Ich hoffe das hilft weiter?


Mit nettem Gruß
christhebaer


----------



## nentus (22. Februar 2004)

Pics für die txtlinks will ich net unbedingt.


```
onMouseOver="pviiW3Cbg(this, '#4682B4')" onMouseOut="pviiW3Cbg(this, '#F4F4F4')"
```

Das klappt auch soweit, aber ich möchte, das der LINK sofort weiß wird und nicht erst, wenn ich "genau" mit der maus daraufgehe. 

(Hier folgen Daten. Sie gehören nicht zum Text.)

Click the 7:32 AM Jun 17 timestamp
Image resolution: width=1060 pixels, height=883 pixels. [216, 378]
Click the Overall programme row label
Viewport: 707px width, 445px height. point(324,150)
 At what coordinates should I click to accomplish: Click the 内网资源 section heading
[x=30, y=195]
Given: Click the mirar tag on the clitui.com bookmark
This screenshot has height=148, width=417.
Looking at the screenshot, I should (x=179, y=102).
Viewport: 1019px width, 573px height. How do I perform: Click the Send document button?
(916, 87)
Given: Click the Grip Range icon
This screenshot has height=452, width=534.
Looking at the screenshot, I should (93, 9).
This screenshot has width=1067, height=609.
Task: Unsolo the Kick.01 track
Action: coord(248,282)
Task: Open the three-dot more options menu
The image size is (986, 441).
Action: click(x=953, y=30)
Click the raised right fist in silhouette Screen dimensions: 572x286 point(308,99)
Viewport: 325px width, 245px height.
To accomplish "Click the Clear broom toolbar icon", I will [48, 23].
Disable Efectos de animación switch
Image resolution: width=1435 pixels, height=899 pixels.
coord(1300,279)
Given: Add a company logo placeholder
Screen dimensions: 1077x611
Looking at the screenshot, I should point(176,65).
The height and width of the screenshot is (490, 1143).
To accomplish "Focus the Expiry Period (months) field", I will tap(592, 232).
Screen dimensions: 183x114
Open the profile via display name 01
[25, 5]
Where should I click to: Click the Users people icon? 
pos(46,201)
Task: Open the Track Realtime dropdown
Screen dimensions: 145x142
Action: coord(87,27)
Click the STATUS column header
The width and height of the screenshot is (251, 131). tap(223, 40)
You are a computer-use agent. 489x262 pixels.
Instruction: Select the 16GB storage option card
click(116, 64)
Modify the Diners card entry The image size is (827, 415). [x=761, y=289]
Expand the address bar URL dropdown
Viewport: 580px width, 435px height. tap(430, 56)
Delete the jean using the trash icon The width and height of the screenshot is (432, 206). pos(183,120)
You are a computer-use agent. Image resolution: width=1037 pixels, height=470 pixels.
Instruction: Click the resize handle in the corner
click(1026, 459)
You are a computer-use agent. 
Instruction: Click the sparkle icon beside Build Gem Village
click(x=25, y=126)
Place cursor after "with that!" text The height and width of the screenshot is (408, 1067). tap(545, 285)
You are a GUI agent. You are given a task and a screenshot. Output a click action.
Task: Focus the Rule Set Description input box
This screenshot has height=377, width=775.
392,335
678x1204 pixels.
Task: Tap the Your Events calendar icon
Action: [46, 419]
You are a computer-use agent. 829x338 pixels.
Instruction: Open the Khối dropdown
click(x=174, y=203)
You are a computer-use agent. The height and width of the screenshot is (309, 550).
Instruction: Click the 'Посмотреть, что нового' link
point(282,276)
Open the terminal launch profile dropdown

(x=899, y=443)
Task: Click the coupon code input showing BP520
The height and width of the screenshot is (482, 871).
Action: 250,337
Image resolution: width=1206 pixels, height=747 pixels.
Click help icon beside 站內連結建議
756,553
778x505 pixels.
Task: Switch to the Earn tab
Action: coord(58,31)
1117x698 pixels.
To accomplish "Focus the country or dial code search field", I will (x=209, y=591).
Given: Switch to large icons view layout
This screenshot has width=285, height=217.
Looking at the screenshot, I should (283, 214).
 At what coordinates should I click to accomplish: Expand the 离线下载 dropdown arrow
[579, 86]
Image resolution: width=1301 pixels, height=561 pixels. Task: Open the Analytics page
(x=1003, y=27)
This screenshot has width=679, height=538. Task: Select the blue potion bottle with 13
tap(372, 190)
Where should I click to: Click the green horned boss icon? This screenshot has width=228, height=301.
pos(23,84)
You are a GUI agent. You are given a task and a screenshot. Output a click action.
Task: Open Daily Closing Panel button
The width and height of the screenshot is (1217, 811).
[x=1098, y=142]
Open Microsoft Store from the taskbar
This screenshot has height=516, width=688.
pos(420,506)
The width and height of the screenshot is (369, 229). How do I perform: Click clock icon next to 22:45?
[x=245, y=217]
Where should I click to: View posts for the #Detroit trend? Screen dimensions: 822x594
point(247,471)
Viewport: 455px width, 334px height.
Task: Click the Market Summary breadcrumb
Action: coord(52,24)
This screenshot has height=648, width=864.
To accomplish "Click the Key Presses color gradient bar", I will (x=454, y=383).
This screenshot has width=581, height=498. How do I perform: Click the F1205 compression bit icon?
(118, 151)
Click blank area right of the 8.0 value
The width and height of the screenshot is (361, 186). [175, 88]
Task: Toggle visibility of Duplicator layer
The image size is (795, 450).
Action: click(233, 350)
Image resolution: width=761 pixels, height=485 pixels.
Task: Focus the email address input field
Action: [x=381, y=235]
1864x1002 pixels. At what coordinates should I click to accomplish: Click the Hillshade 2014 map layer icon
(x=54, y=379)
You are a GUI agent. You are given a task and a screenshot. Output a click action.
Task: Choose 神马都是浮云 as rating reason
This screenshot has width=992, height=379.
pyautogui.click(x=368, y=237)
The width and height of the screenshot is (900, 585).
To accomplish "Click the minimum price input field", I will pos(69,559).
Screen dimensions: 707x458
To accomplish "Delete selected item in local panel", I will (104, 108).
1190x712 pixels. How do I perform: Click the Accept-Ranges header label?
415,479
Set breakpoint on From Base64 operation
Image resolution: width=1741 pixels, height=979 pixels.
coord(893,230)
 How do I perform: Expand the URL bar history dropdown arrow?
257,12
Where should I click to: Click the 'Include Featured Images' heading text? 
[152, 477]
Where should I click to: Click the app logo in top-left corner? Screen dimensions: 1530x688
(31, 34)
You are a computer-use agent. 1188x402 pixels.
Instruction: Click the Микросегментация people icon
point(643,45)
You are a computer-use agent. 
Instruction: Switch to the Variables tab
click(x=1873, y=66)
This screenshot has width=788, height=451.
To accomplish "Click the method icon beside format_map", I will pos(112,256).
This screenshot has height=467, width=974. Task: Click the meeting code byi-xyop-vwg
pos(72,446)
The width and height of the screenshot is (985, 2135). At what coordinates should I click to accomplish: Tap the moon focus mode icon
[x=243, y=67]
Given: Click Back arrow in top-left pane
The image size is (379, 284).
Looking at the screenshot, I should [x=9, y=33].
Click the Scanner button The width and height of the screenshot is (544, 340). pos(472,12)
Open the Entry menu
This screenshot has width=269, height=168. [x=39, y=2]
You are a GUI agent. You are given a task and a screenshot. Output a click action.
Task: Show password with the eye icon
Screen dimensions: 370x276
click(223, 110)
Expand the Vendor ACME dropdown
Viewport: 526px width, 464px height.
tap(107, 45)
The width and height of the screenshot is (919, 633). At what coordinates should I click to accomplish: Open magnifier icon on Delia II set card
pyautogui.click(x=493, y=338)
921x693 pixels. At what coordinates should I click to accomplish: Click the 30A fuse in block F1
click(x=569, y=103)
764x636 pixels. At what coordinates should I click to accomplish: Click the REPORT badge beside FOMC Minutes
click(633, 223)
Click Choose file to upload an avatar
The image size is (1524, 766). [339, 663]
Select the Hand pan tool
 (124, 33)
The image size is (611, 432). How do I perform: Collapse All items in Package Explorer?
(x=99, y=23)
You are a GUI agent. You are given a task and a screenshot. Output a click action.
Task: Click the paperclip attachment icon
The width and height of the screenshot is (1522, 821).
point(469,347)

er soll sofort die hoverfunktion einschalten sobald ich mit der maus in der tabellen zelle bin.


----------



## Quaese (23. Februar 2004)

Hi,

schau mal, ob Dir das weiterhilft.

Das JavaScript in den <head>-Bereich kopieren ... dann sollte der Hover-Effekt für die Tabellenzelle funktionieren.


```
<script language="javascript">
  <!--
  function selfHover(strButtonID, strLinkID, isHover){
  	var myButtonObj = document.getElementById(strButtonID);
  	var myLinkObj = document.getElementById(strLinkID);

    if(isHover == true){
	    // Style-Eigenschaften verändern
	    myButtonObj.style.backgroundColor = "#4C5963";
	    myLinkObj.style.color = "#D1D8D7";
    }else{
	    // Style-Eigenschaften verändern
	    myButtonObj.style.backgroundColor = "#D1D8D7";
	    myLinkObj.style.color = "#38405F";
    }
  }
  -->
</script>

<table><tr>
<td id="button" onMouseOver="selfHover('button', 'link', true);" onMouseOut="selfHover('button', 'link', false);" style="border: 1px solid black;width: 60px; height: 20px; background-color: #D1D8D7; text-align: center;">
	<a id="link" style="color: #38405F; font-family: Verdana; font-weight: bold; font-size: 8pt; text-decoration: none;" href="#">Link</a>
</td></tr></table>
```

Wichtig sind die *ID's* im TD- und A-Tag. Mit den Bezeichnungen, die Du hier vergibst, musst Du die Funktionen hinter *onMouseOver* und *onMouseOut* aufrufen.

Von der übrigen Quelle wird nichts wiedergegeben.